Le terroir : l'homogénéité comme signature
C'est le point qui sépare vraiment les deux appellations. Echezeaux agrège onze lieux-dits qui se distinguent fortement les uns des autres par leurs altitudes et leurs orientations : le résultat est un grand cru à géométrie variable, dont la qualité dépend autant de la parcelle d'origine que du vigneron. Le Grands-Echezeaux, lui, est un climat unique, d'un seul tenant, de pente et d'exposition constantes. Toutes les vignes y sont logées dans la même situation topographique.
Ce bas de versant, au débouché de la combe d'Orveaux, est aussi un secteur de sols plus profonds et plus argileux que les hauts de coteau, ce qui donne au vin sa densité et sa charpente plutôt que sa vivacité. L'homogénéité du climat ne signifie donc pas la légèreté : le grands-echezeaux est le plus structuré des vins de Flagey, et le plus lent à s'ouvrir.
Climat et exposition
Le climat est tempéré à légère tendance continentale, comme sur toute la Côte de Nuits : hivers francs, printemps humides et gélifs, étés chauds souvent orageux. Le pinot noir y mûrit en première époque, avec un fort potentiel d'accumulation des sucres pour une acidité moyenne, parfois juste à pleine maturité.

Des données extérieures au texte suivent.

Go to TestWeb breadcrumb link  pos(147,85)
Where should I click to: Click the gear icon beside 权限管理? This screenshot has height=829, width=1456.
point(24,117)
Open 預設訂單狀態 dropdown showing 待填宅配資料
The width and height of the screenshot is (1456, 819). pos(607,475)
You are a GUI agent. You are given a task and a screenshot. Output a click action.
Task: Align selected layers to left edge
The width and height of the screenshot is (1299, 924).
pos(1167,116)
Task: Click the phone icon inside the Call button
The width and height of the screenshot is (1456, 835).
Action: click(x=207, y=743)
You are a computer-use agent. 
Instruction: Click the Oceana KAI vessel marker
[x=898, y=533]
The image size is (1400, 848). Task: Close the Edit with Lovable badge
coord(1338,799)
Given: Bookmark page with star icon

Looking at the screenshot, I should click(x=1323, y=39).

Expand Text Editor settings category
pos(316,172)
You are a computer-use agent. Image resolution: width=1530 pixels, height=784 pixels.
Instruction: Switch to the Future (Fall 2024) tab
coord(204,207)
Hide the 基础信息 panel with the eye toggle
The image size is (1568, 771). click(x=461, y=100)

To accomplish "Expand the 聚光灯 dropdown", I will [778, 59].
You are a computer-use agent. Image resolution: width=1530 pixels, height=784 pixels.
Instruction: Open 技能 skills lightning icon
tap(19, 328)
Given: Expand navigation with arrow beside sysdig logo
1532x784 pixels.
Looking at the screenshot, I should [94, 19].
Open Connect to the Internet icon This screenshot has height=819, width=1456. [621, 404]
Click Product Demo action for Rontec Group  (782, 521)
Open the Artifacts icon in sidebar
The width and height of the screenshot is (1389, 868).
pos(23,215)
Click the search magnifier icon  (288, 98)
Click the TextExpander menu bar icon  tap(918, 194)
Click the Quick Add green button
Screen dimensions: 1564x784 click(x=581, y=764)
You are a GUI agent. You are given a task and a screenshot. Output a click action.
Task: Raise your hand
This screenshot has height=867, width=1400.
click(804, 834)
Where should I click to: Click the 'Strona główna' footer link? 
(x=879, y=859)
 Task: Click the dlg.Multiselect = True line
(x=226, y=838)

L'exposition est-sud-est du climat lui assure un ensoleillement matinal régulier, et sa faible pente est compensée par des sols qui ressuient correctement. Le calendrier des vendanges s'est déplacé comme partout : en 2003, certains domaines de la Côte ont récolté à la mi-août, un mois avant l'usage, une précocité dont les archives n'avaient pas gardé trace depuis 1422 et 1865.
Le style des vins et la garde
Le grands-echezeaux est un vin ferme, parfois dur dans sa jeunesse, moins ouvertement généreux que l'echezeaux — Clive Coates le note explicitement, en ajoutant qu'il lui faut du temps, et que les meilleures cuvées valent les meilleurs clos-vougeot. Pour Allen Meadows, un beau grands-echezeaux ressemble à un richebourg privé de ses épices asiatiques : presque autant de puissance et de muscle, la profondeur, la longueur et l'endurance, mais pas toujours l'ampleur aromatique.
Sa garde suit cette structure : cinq à quinze ans couvrent l'essentiel de sa vie, une vingtaine d'années dans les grands millésimes. La vendange y est manuelle et triée, généralement éraflée, l'élevage se prolonge classiquement douze à vingt-quatre mois. Jasper Morris nuance la hiérarchie avec la franchise qui convient : il lui est arrivé, chez un même domaine et dans un même millésime, de préférer l'echezeaux au grands-echezeaux. Le contraste entre les deux crus est donc statistique, pas mécanique.
De « Echezeaux Bas » à quatorze propriétaires
Avant la Révolution, quand le climat appartenait à l'abbaye de Cîteaux, il portait le nom d'« Echezeaux Bas » — la topographie disait déjà l'essentiel. Le secteur des Echezeaux avait été rassemblé par les moines au fil des donations et des échanges, sur le modèle du Clos de Vougeot, et figure sur le Grand Atlas des propriétés de Cîteaux (1718-1730). L'AOC est créée en 1937, en même temps que celle d'Echezeaux.
Le morcellement y est réel mais sans commune mesure avec celui de son voisin. Au relevé publié par la revue Bourgogne Aujourd'hui en octobre-novembre 2017 et repris par Monocépage, quatorze propriétaires se partageaient le climat, largement dominé par le Domaine de la Romanée-Conti avec 3,53 hectares au centre du climat, devant Mongeard-Mugneret (1,44 ha), le Domaine d'Eugénie (0,50 ha), Joseph Drouhin (0,47 ha), Henri de Villamont (0,43 ha), Gros Frère et Sœur (0,37 ha) et Desaunay-Bissey (0,34 ha), puis une série de parcelles inférieures au tiers d'hectare. Une quinzaine de propriétaires pour neuf hectares, contre environ quatre-vingts pour les trente-six hectares d'Echezeaux : voilà, en une comparaison, la raison de sa régularité. Ces parcelles changeant de mains, cette répartition ne vaut que pour sa date.